+++ Extracted information +++
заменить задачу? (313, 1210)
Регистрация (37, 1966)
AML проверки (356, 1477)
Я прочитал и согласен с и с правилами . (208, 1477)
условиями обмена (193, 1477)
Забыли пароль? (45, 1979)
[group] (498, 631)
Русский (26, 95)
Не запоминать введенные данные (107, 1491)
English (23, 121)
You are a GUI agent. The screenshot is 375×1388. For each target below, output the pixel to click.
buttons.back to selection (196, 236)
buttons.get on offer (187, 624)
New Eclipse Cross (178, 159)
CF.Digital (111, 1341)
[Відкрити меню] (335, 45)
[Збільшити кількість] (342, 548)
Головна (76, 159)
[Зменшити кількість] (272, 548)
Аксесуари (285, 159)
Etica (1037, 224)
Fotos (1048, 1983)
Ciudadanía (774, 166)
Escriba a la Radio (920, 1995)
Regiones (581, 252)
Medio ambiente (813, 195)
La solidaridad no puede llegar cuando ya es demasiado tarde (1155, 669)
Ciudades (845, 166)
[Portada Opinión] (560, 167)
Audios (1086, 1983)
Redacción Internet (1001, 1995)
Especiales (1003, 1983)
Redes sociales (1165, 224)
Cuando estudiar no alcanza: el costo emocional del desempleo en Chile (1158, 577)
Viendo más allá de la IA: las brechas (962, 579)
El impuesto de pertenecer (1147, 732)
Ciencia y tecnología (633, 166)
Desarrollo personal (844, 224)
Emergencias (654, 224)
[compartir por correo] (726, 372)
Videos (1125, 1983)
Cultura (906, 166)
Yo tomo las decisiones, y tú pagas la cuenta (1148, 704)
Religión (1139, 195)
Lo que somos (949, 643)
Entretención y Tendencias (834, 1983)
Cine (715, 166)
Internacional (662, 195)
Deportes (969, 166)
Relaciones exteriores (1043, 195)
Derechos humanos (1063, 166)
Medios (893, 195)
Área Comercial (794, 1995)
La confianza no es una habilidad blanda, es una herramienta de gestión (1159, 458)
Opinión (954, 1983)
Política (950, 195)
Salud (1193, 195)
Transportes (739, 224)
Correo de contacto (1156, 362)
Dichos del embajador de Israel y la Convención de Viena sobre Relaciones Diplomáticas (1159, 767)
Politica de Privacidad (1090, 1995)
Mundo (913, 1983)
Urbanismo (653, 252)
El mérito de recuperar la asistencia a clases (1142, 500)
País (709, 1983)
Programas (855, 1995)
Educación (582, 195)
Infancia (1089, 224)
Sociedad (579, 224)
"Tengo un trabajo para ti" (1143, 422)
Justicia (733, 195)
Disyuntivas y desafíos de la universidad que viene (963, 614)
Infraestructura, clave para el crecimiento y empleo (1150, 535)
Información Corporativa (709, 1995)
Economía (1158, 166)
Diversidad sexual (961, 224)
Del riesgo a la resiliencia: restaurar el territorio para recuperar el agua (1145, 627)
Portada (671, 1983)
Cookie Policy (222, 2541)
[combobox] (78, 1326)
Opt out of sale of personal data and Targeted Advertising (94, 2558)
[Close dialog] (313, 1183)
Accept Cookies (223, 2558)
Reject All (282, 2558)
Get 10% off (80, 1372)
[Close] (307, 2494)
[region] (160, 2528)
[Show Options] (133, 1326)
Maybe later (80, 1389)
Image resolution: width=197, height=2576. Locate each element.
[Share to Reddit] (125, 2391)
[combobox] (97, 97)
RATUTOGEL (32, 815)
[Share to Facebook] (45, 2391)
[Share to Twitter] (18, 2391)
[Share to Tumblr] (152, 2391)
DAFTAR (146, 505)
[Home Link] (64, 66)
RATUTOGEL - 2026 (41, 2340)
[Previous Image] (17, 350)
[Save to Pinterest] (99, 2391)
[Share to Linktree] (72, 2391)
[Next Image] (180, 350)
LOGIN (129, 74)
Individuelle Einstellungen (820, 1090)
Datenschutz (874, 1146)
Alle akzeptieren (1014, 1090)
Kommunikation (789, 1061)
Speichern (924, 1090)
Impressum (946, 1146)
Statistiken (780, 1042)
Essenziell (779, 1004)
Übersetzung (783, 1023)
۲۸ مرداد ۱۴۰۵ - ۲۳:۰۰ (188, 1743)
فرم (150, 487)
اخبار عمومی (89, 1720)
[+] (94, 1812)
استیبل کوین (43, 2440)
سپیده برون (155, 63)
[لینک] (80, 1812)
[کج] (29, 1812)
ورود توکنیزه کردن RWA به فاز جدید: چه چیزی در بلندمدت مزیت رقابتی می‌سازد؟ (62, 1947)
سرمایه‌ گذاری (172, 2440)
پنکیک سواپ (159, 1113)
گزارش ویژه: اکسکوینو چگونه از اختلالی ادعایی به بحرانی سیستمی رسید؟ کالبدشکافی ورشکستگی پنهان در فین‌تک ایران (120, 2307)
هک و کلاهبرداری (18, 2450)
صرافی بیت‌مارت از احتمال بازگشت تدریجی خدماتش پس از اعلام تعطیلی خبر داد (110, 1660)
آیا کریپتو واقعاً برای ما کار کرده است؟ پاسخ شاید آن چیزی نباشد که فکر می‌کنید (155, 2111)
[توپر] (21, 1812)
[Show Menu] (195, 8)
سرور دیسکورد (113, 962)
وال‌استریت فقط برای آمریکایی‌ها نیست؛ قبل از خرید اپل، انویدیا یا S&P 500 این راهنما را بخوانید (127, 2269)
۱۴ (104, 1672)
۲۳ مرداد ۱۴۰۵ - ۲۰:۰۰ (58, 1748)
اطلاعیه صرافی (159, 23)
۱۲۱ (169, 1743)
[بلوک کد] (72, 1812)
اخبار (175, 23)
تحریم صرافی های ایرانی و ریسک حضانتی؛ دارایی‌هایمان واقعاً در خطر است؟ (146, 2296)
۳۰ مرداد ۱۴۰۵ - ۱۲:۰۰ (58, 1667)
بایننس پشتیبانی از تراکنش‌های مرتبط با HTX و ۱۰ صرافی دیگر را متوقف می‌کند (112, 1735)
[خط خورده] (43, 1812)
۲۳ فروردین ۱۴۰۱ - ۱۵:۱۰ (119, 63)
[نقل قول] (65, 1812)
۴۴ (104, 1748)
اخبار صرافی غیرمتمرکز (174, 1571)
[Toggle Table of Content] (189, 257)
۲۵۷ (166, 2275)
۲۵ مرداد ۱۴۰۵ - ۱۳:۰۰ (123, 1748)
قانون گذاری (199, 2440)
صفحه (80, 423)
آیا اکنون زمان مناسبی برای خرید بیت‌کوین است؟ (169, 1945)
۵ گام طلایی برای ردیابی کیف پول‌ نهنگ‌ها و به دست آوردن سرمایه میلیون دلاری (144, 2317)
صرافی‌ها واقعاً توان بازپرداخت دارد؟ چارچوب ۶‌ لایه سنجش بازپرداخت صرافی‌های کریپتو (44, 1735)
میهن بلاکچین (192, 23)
+++
_Exercise directions:_
What the task asks for is a word-for-word repeat of the lines above, from the first through the one containing "Política (950, 195)".

_Output for this exercise:_
заменить задачу? (313, 1210)
Регистрация (37, 1966)
AML проверки (356, 1477)
Я прочитал и согласен с и с правилами . (208, 1477)
условиями обмена (193, 1477)
Забыли пароль? (45, 1979)
[group] (498, 631)
Русский (26, 95)
Не запоминать введенные данные (107, 1491)
English (23, 121)
You are a GUI agent. The screenshot is 375×1388. For each target below, output the pixel to click.
buttons.back to selection (196, 236)
buttons.get on offer (187, 624)
New Eclipse Cross (178, 159)
CF.Digital (111, 1341)
[Відкрити меню] (335, 45)
[Збільшити кількість] (342, 548)
Головна (76, 159)
[Зменшити кількість] (272, 548)
Аксесуари (285, 159)
Etica (1037, 224)
Fotos (1048, 1983)
Ciudadanía (774, 166)
Escriba a la Radio (920, 1995)
Regiones (581, 252)
Medio ambiente (813, 195)
La solidaridad no puede llegar cuando ya es demasiado tarde (1155, 669)
Ciudades (845, 166)
[Portada Opinión] (560, 167)
Audios (1086, 1983)
Redacción Internet (1001, 1995)
Especiales (1003, 1983)
Redes sociales (1165, 224)
Cuando estudiar no alcanza: el costo emocional del desempleo en Chile (1158, 577)
Viendo más allá de la IA: las brechas (962, 579)
El impuesto de pertenecer (1147, 732)
Ciencia y tecnología (633, 166)
Desarrollo personal (844, 224)
Emergencias (654, 224)
[compartir por correo] (726, 372)
Videos (1125, 1983)
Cultura (906, 166)
Yo tomo las decisiones, y tú pagas la cuenta (1148, 704)
Religión (1139, 195)
Lo que somos (949, 643)
Entretención y Tendencias (834, 1983)
Cine (715, 166)
Internacional (662, 195)
Deportes (969, 166)
Relaciones exteriores (1043, 195)
Derechos humanos (1063, 166)
Medios (893, 195)
Área Comercial (794, 1995)
La confianza no es una habilidad blanda, es una herramienta de gestión (1159, 458)
Opinión (954, 1983)
Política (950, 195)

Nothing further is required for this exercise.